*Given records*.

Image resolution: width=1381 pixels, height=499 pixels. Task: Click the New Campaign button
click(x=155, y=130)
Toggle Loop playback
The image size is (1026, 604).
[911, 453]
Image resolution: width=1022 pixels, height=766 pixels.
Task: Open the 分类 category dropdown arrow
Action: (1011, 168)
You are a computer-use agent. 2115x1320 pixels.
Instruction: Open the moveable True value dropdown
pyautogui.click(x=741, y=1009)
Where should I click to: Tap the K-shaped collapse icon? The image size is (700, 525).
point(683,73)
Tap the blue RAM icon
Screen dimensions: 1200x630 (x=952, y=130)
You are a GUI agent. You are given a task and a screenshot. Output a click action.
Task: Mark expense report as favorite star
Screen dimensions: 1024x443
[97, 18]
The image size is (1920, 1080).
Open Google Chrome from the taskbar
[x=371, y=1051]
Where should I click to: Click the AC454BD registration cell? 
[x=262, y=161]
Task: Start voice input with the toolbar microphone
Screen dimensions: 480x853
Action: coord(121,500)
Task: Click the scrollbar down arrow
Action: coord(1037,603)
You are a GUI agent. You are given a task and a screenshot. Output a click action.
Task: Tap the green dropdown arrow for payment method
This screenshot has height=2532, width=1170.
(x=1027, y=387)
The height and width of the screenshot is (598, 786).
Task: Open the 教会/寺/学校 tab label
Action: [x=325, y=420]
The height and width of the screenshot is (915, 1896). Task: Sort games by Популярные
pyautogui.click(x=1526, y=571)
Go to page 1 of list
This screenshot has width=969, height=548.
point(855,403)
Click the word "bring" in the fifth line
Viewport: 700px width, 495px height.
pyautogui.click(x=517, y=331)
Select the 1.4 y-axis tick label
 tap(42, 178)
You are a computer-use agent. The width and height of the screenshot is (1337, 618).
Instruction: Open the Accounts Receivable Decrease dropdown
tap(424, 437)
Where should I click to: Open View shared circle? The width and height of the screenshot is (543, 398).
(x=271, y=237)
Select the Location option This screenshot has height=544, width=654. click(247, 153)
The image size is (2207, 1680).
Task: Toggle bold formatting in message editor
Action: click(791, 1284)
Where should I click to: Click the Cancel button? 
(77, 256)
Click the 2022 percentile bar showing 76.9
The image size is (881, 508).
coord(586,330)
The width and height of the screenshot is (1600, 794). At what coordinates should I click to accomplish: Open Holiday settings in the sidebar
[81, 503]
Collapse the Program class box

*Stated problem*.
Turn the lines from the one containing "Where should I click to: Click the AC454BD" through the one containing "tap(42, 178)", both included, into a Markdown table with the columns Row and Line. Number each line in the Row column, and skip any blank lines.

*Complete output*.
| Row | Line |
|---|---|
| 1 | Where should I click to: Click the AC454BD registration cell?  |
| 2 | [x=262, y=161] |
| 3 | Task: Start voice input with the toolbar microphone |
| 4 | Screen dimensions: 480x853 |
| 5 | Action: coord(121,500) |
| 6 | Task: Click the scrollbar down arrow |
| 7 | Action: coord(1037,603) |
| 8 | You are a GUI agent. You are given a task and a screenshot. Output a click action. |
| 9 | Task: Tap the green dropdown arrow for payment method |
| 10 | This screenshot has height=2532, width=1170. |
| 11 | (x=1027, y=387) |
| 12 | The height and width of the screenshot is (598, 786). |
| 13 | Task: Open the 教会/寺/学校 tab label |
| 14 | Action: [x=325, y=420] |
| 15 | The height and width of the screenshot is (915, 1896). Task: Sort games by Популярные |
| 16 | pyautogui.click(x=1526, y=571) |
| 17 | Go to page 1 of list |
| 18 | This screenshot has width=969, height=548. |
| 19 | point(855,403) |
| 20 | Click the word "bring" in the fifth line |
| 21 | Viewport: 700px width, 495px height. |
| 22 | pyautogui.click(x=517, y=331) |
| 23 | Select the 1.4 y-axis tick label |
| 24 |  tap(42, 178) |